There are two ways to invest in commodities. First is to get a warehouse and buy commodities like soybeans, cowpeas, cocoa, cashewnut, sesame seed, etc during harvest when prices are generally low from production states, like Ondo, Benue, Nassarawa, Edo, Ogun, etc and store. You may hold your storage for a period of between 3-6 months and sell off when prices would have appreciated. Even in this, remember to build a portfolio to diversify your risk: Do not buy and store only one commodity. Spread you money across two or more assets like cocoa and melon and soybeans. This is because the price of soybeans may perform poorly in a given year, but rising prices of melon and cocoa will help you to make good profit. Commodities produce average return on investment of 24% annually on the average.

Another approach to invest in commodities is to fund a farm via aggrotech finance companies who pool the fund from different investors and sponsor a farm in a farming cycle. The agrictech firm sale the harvested crop and sale it and distribute the proceeds among investors, the farmer and also take a percentage for their management fee. The leading aggrotech firm in Nigeria that I will recommend is farmcrowdy.

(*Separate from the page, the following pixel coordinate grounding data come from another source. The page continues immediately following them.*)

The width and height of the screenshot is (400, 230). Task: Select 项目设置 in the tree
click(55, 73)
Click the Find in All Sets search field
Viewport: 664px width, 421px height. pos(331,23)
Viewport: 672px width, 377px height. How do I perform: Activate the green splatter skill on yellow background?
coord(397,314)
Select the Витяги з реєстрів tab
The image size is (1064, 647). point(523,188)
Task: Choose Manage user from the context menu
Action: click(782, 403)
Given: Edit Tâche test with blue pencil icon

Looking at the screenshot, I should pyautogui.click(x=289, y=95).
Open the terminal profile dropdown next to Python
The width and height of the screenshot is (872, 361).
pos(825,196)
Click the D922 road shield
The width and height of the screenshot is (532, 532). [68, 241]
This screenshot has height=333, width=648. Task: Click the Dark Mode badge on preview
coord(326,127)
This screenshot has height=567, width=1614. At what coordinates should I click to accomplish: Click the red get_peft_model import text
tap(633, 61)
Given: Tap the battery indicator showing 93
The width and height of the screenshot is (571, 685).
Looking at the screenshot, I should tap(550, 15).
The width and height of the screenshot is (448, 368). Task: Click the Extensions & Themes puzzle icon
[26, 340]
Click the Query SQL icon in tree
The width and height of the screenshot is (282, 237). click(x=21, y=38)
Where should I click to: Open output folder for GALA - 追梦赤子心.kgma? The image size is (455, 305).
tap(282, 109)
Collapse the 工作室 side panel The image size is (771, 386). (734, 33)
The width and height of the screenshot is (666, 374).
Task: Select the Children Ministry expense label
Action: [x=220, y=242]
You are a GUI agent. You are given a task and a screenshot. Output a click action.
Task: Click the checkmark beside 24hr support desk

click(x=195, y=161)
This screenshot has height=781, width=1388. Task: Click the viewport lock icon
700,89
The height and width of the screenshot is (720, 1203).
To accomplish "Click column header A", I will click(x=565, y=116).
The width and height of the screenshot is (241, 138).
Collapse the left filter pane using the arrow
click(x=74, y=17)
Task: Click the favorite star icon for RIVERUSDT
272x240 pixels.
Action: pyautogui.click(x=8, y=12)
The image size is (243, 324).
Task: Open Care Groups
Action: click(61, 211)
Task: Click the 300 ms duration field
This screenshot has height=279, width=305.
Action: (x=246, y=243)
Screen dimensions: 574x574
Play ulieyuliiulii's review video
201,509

You can download their mobile app on playstore by searching for Crowdyvest; download and register to sponsor a farm. They are very reliable and have ambitious plans to revolute agriculture in Nigeria. They are also working closely with Securities and Exchange Commission(SEC) to finalise a draft regulation to regulate such crowd funding Tech firms in Nigeria. So, fear not to invest with then in commodities.

On a final note, let me repeat that investing means building a portfolio and diversifying your risk. So, do not put all you money in one investment asset no matter how promising it looks like. Always build your portfolio following the steps I have explained above and invest consistently over a long term.

In addition, investing for the purpose of building wealth is for long term and not short term. So, have a long-term mindset as you decide to set aside a percentage of your income in a year to begin to invest.